**INFORMATION SHOWN**
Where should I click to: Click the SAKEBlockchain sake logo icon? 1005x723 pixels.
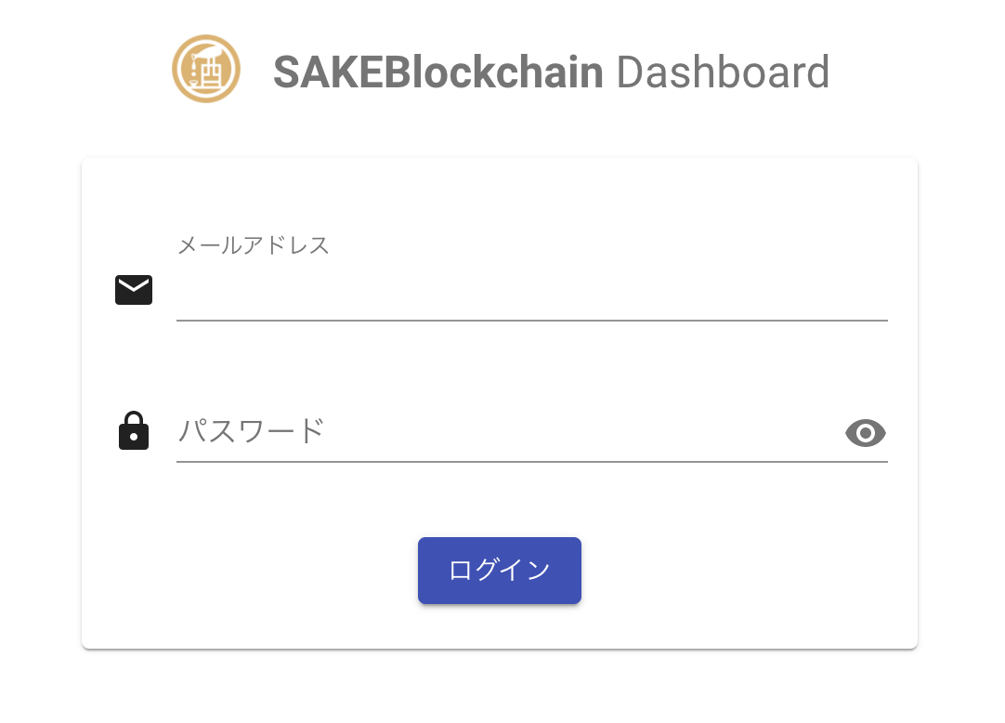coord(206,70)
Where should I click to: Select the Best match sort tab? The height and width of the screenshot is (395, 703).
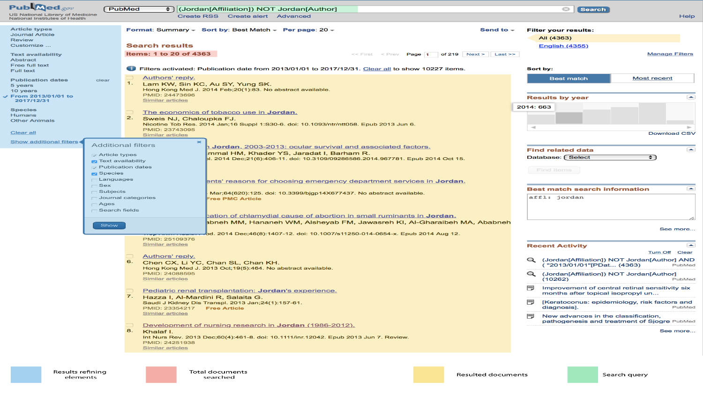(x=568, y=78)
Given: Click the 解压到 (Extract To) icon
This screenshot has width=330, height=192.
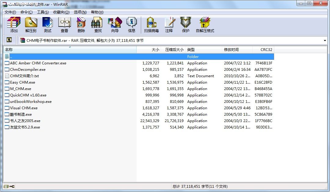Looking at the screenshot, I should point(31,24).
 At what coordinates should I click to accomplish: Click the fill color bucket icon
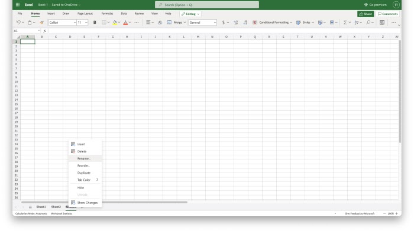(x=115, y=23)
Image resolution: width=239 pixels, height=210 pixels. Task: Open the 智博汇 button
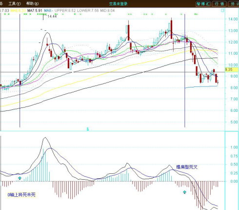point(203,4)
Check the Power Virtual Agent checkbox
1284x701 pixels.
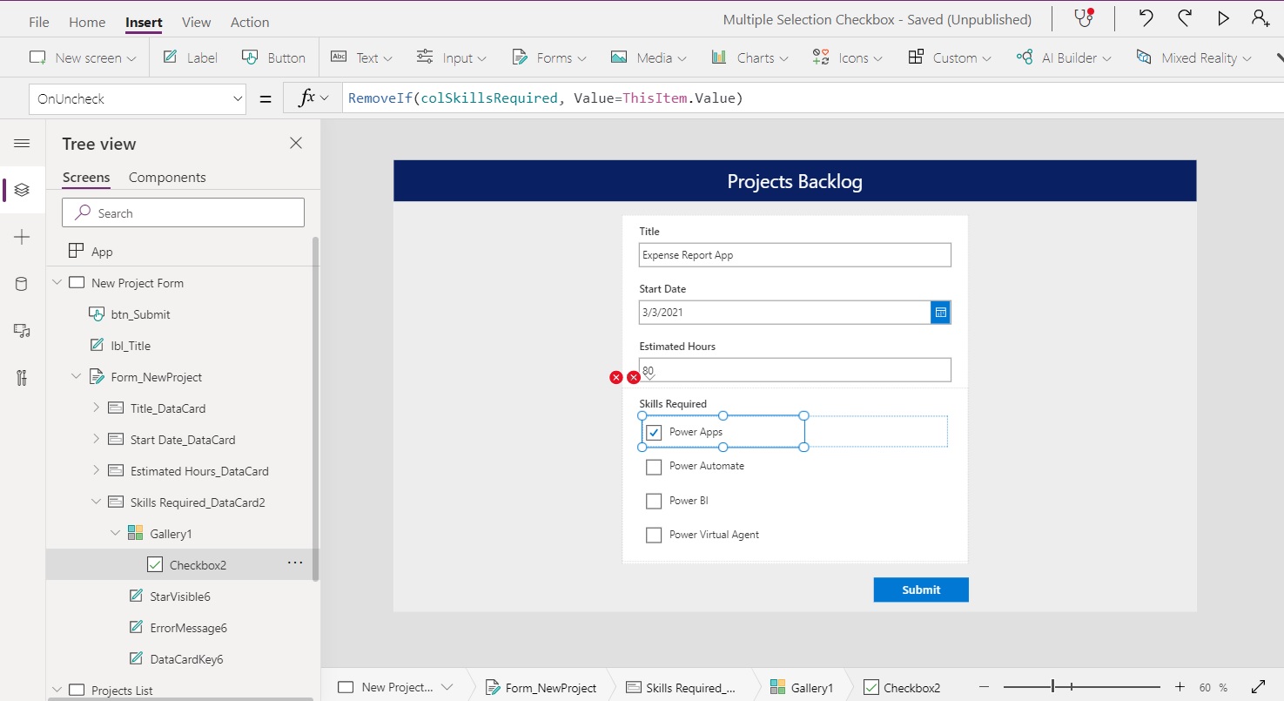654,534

**WHAT YOU SHOULD DO**
The answer must be the full listing retyped exactly, with no pictures in it.

**SOLUTION TO THIS PROBLEM**
Where should I click to: Click the SAKEBlockchain sake logo icon? 1005x723 pixels.
coord(206,70)
Where should I click to: Select the Best match sort tab? The height and width of the screenshot is (395, 703).
(x=568, y=78)
Given: Click the 解压到 (Extract To) icon
This screenshot has width=330, height=192.
Looking at the screenshot, I should point(31,24).
 At what coordinates should I click to accomplish: Click the fill color bucket icon
(x=115, y=23)
Image resolution: width=239 pixels, height=210 pixels. Task: Open the 智博汇 button
point(203,4)
Check the Power Virtual Agent checkbox
1284x701 pixels.
654,534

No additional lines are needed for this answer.